SOURCE DATA:
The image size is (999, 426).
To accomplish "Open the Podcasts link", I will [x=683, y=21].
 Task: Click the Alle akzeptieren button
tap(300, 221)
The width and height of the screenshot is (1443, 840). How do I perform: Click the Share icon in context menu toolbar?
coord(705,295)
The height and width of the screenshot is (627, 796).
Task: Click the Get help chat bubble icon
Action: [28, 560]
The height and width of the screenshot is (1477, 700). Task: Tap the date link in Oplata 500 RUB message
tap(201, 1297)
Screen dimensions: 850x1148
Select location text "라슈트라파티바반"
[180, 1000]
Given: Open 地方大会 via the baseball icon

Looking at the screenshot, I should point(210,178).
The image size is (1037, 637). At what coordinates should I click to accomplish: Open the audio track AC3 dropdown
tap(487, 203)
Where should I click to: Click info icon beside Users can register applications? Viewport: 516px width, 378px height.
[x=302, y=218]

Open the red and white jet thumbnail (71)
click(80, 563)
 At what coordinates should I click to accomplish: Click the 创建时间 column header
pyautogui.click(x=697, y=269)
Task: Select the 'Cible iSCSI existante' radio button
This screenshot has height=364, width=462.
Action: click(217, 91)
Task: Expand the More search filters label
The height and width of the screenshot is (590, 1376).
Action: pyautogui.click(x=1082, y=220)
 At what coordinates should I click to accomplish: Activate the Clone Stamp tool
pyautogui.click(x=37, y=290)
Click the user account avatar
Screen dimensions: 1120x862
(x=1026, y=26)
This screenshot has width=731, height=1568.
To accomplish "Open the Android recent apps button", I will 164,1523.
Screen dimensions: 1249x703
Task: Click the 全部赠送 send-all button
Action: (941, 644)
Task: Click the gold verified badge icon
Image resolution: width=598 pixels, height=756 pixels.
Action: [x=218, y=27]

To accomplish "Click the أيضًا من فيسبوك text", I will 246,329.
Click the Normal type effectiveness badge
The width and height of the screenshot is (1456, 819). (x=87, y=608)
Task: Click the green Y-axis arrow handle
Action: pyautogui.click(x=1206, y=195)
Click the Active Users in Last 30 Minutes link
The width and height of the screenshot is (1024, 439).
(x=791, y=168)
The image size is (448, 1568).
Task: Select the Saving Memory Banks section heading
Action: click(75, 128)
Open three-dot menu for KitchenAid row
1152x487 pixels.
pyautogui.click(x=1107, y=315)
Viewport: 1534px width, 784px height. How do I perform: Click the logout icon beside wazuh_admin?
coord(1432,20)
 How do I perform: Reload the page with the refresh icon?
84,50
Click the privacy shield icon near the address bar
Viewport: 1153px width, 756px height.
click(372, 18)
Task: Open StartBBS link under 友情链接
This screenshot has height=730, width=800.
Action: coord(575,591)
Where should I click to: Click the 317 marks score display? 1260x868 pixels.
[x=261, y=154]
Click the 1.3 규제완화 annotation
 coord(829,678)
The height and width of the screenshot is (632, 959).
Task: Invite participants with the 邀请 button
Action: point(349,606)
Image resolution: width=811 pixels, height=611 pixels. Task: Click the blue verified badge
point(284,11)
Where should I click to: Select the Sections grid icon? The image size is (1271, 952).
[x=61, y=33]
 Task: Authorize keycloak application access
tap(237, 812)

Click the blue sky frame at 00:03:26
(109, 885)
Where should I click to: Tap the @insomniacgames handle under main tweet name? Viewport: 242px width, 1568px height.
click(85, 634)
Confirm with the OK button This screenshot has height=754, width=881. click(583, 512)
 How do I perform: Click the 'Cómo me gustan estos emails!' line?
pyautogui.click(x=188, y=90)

TASK DESCRIPTION:
Line by line, return the whole listing without a single difference.

OUTPUT OF THE EXERCISE:
The image size is (999, 426).
To accomplish "Open the Podcasts link", I will [x=683, y=21].
 Task: Click the Alle akzeptieren button
tap(300, 221)
The width and height of the screenshot is (1443, 840). How do I perform: Click the Share icon in context menu toolbar?
coord(705,295)
The height and width of the screenshot is (627, 796).
Task: Click the Get help chat bubble icon
Action: [28, 560]
The height and width of the screenshot is (1477, 700). Task: Tap the date link in Oplata 500 RUB message
tap(201, 1297)
Screen dimensions: 850x1148
Select location text "라슈트라파티바반"
[180, 1000]
Given: Open 地方大会 via the baseball icon

Looking at the screenshot, I should point(210,178).
The image size is (1037, 637). At what coordinates should I click to accomplish: Open the audio track AC3 dropdown
tap(487, 203)
Where should I click to: Click info icon beside Users can register applications? Viewport: 516px width, 378px height.
[x=302, y=218]

Open the red and white jet thumbnail (71)
click(80, 563)
 At what coordinates should I click to accomplish: Click the 创建时间 column header
pyautogui.click(x=697, y=269)
Task: Select the 'Cible iSCSI existante' radio button
This screenshot has height=364, width=462.
Action: click(217, 91)
Task: Expand the More search filters label
The height and width of the screenshot is (590, 1376).
Action: pyautogui.click(x=1082, y=220)
 At what coordinates should I click to accomplish: Activate the Clone Stamp tool
pyautogui.click(x=37, y=290)
Click the user account avatar
Screen dimensions: 1120x862
(x=1026, y=26)
This screenshot has width=731, height=1568.
To accomplish "Open the Android recent apps button", I will 164,1523.
Screen dimensions: 1249x703
Task: Click the 全部赠送 send-all button
Action: (941, 644)
Task: Click the gold verified badge icon
Image resolution: width=598 pixels, height=756 pixels.
Action: [x=218, y=27]

To accomplish "Click the أيضًا من فيسبوك text", I will 246,329.
Click the Normal type effectiveness badge
The width and height of the screenshot is (1456, 819). (x=87, y=608)
Task: Click the green Y-axis arrow handle
Action: pyautogui.click(x=1206, y=195)
Click the Active Users in Last 30 Minutes link
The width and height of the screenshot is (1024, 439).
(x=791, y=168)
The image size is (448, 1568).
Task: Select the Saving Memory Banks section heading
Action: click(75, 128)
Open three-dot menu for KitchenAid row
1152x487 pixels.
pyautogui.click(x=1107, y=315)
Viewport: 1534px width, 784px height. How do I perform: Click the logout icon beside wazuh_admin?
coord(1432,20)
 How do I perform: Reload the page with the refresh icon?
84,50
Click the privacy shield icon near the address bar
Viewport: 1153px width, 756px height.
click(372, 18)
Task: Open StartBBS link under 友情链接
This screenshot has height=730, width=800.
Action: coord(575,591)
Where should I click to: Click the 317 marks score display? 1260x868 pixels.
[x=261, y=154]
Click the 1.3 규제완화 annotation
 coord(829,678)
The height and width of the screenshot is (632, 959).
Task: Invite participants with the 邀请 button
Action: point(349,606)
Image resolution: width=811 pixels, height=611 pixels. Task: Click the blue verified badge
point(284,11)
Where should I click to: Select the Sections grid icon? The image size is (1271, 952).
[x=61, y=33]
 Task: Authorize keycloak application access
tap(237, 812)

Click the blue sky frame at 00:03:26
(109, 885)
Where should I click to: Tap the @insomniacgames handle under main tweet name? Viewport: 242px width, 1568px height.
click(85, 634)
Confirm with the OK button This screenshot has height=754, width=881. click(583, 512)
 How do I perform: Click the 'Cómo me gustan estos emails!' line?
pyautogui.click(x=188, y=90)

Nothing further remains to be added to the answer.